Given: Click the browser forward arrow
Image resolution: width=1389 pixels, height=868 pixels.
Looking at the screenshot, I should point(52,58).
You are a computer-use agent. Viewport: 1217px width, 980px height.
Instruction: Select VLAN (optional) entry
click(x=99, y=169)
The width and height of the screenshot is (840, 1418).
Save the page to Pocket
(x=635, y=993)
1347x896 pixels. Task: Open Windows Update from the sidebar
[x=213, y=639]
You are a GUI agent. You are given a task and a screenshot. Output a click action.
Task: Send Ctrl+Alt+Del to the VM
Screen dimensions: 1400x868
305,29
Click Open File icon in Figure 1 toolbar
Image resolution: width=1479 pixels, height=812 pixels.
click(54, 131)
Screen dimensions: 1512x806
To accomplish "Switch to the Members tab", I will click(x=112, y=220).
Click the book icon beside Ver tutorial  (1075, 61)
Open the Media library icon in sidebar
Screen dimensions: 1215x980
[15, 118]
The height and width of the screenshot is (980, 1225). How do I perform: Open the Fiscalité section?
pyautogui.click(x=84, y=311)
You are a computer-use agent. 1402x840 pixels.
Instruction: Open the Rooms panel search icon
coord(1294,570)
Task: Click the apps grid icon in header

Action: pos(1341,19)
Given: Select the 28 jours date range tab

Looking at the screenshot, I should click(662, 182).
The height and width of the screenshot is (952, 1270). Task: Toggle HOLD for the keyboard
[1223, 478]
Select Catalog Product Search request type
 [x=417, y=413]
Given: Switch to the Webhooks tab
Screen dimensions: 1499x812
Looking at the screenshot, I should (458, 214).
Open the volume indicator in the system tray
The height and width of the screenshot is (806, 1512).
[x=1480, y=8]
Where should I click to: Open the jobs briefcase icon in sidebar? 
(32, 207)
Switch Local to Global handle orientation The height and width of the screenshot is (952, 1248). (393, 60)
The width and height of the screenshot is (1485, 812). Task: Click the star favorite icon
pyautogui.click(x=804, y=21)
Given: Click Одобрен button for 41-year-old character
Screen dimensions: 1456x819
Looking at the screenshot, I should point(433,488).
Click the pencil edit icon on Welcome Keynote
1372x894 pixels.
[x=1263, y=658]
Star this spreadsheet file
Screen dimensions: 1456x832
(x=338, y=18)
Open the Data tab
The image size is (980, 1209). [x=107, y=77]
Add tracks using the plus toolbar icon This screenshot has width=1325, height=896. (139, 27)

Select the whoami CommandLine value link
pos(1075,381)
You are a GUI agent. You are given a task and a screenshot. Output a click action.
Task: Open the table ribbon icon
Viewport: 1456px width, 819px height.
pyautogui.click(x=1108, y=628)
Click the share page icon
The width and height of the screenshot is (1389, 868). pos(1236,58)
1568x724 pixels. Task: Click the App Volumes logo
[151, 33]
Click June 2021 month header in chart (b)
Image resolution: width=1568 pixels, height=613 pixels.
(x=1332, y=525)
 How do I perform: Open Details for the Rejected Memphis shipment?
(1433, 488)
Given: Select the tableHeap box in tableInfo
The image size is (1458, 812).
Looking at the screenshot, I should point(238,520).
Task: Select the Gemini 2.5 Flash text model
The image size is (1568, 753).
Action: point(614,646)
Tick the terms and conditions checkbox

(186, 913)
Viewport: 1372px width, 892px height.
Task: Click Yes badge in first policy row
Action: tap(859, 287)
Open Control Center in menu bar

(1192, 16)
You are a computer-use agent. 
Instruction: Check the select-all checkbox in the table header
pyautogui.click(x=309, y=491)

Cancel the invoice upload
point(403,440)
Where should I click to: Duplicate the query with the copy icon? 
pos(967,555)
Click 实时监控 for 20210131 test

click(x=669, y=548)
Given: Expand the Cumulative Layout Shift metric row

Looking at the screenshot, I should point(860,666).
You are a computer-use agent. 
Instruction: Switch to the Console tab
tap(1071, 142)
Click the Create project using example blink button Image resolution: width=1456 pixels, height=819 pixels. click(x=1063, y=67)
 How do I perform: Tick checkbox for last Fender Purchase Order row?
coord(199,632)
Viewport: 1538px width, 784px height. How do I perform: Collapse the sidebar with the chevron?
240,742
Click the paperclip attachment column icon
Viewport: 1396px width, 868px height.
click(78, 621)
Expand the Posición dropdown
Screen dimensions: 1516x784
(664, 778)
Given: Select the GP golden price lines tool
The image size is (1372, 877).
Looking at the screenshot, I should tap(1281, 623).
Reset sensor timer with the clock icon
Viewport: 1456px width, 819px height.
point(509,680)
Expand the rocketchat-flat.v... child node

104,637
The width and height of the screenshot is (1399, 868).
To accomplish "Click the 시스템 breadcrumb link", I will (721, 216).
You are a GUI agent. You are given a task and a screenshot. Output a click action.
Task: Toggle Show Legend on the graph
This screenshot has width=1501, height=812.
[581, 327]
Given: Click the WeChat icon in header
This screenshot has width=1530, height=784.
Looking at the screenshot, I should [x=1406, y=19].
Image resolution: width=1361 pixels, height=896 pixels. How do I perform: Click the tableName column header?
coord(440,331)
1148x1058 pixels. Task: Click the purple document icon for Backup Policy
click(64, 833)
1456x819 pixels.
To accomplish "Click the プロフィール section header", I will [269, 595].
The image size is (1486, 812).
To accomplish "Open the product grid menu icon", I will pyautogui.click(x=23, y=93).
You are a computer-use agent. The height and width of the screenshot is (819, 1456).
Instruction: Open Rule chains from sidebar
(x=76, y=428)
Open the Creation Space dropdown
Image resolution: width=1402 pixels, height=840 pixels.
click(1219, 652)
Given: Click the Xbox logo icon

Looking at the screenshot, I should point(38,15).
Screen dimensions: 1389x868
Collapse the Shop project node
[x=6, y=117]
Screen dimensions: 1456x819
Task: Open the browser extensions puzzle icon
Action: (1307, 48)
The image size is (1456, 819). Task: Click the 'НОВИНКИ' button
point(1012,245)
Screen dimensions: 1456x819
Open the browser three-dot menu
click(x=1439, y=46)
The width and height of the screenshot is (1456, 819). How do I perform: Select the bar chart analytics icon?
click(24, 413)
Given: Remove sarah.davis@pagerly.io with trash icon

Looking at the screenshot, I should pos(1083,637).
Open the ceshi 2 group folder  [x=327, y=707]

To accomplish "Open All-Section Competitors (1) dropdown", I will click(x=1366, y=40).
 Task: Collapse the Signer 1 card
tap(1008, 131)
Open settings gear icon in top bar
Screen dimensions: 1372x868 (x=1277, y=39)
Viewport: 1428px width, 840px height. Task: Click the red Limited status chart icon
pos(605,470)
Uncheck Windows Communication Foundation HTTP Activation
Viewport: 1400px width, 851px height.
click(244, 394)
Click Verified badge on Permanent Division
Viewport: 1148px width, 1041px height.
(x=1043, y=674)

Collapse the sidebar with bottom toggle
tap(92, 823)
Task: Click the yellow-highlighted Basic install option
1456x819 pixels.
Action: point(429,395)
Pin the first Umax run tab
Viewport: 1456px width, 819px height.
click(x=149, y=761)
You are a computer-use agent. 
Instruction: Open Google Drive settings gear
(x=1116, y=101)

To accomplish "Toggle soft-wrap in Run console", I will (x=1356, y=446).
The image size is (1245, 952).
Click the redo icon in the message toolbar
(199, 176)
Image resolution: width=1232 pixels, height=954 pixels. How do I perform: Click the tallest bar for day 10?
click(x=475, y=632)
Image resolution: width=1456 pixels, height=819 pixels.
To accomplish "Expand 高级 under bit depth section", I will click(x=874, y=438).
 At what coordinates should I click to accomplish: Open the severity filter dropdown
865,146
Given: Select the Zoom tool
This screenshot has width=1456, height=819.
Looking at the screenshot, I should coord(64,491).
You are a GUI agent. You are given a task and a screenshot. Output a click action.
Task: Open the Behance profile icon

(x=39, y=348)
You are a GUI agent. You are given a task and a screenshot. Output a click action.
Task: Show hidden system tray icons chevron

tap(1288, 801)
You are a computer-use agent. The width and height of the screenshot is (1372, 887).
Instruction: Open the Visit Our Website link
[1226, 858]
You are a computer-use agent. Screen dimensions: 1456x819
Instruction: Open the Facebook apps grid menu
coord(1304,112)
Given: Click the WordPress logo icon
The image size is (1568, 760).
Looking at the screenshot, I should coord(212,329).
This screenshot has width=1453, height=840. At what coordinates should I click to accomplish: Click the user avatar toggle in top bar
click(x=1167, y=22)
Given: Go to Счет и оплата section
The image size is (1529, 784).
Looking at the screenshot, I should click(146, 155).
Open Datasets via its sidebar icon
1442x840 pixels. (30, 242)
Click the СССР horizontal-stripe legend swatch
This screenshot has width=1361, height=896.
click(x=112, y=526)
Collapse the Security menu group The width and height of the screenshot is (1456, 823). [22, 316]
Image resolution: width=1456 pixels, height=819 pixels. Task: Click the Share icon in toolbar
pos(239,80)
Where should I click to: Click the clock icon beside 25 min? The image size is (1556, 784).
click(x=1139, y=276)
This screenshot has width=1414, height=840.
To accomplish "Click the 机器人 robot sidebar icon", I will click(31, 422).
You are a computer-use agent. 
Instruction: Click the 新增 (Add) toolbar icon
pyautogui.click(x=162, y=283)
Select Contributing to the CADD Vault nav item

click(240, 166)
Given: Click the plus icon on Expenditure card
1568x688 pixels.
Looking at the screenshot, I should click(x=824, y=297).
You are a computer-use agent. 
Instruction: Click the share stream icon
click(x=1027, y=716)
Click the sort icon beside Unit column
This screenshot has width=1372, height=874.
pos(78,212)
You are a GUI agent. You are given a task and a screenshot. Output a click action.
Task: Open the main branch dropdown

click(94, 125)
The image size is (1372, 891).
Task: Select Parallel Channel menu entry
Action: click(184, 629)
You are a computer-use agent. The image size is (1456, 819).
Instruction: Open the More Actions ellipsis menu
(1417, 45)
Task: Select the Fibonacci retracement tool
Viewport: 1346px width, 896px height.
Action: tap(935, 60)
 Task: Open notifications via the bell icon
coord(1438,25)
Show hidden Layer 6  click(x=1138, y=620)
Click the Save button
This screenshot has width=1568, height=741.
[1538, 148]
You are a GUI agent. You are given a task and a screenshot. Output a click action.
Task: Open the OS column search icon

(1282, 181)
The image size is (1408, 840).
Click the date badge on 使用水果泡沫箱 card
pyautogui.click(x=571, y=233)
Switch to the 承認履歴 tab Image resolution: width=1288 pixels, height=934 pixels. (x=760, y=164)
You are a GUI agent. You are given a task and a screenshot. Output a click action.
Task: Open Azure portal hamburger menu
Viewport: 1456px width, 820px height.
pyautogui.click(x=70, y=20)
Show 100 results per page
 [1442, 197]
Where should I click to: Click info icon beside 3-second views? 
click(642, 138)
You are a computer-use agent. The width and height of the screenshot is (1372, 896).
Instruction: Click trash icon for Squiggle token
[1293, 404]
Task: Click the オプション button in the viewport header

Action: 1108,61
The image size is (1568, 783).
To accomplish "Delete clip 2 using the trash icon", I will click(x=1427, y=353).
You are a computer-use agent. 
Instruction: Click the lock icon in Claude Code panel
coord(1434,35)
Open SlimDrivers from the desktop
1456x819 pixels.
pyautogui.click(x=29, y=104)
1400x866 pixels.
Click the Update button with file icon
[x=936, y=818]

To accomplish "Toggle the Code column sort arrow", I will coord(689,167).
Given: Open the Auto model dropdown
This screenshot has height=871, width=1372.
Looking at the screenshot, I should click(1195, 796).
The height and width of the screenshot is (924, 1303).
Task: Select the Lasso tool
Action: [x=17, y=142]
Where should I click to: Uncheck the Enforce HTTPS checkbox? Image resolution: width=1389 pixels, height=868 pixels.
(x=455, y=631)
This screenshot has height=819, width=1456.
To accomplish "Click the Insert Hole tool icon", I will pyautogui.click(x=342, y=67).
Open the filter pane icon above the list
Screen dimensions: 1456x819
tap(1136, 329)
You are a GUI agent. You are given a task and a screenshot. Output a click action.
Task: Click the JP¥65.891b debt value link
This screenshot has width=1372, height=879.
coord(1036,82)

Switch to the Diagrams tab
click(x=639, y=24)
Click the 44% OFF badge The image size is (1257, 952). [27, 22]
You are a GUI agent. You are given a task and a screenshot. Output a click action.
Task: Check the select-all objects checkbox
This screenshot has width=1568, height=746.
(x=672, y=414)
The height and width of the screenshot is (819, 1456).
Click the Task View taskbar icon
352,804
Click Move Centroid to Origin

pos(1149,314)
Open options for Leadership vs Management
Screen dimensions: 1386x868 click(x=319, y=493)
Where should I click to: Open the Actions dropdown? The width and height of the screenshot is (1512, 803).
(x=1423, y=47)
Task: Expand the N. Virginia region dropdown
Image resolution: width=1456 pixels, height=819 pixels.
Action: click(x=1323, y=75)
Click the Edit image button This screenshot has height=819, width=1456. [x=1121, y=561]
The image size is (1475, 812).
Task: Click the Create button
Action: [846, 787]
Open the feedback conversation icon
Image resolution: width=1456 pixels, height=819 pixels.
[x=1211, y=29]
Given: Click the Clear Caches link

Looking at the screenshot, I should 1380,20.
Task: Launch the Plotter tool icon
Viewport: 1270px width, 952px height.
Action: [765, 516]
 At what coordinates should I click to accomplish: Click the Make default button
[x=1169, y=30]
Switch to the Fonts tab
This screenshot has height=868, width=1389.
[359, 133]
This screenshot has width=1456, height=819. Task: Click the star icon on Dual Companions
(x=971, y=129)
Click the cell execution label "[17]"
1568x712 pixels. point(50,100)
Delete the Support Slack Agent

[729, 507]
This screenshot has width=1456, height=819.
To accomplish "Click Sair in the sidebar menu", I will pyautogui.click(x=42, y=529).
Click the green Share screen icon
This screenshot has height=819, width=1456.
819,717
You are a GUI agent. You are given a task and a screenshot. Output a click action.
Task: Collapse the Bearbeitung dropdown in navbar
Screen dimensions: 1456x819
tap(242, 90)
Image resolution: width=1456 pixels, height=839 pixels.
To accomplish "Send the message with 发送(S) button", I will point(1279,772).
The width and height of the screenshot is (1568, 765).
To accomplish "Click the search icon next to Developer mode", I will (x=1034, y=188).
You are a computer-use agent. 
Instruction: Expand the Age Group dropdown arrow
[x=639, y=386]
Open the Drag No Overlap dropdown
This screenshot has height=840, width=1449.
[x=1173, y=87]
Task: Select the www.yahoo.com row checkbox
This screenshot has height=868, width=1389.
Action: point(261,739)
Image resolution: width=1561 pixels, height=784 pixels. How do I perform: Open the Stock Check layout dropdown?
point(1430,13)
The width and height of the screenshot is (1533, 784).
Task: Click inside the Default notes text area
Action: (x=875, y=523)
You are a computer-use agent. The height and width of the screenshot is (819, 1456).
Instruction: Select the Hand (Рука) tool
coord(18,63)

> [YOUR TASK]: Select all lines in the listing that include the word "Send".

> [OUTPUT BELOW]:
Task: Send Ctrl+Alt+Del to the VM
To accomplish "Send the message with 发送(S) button", I will point(1279,772).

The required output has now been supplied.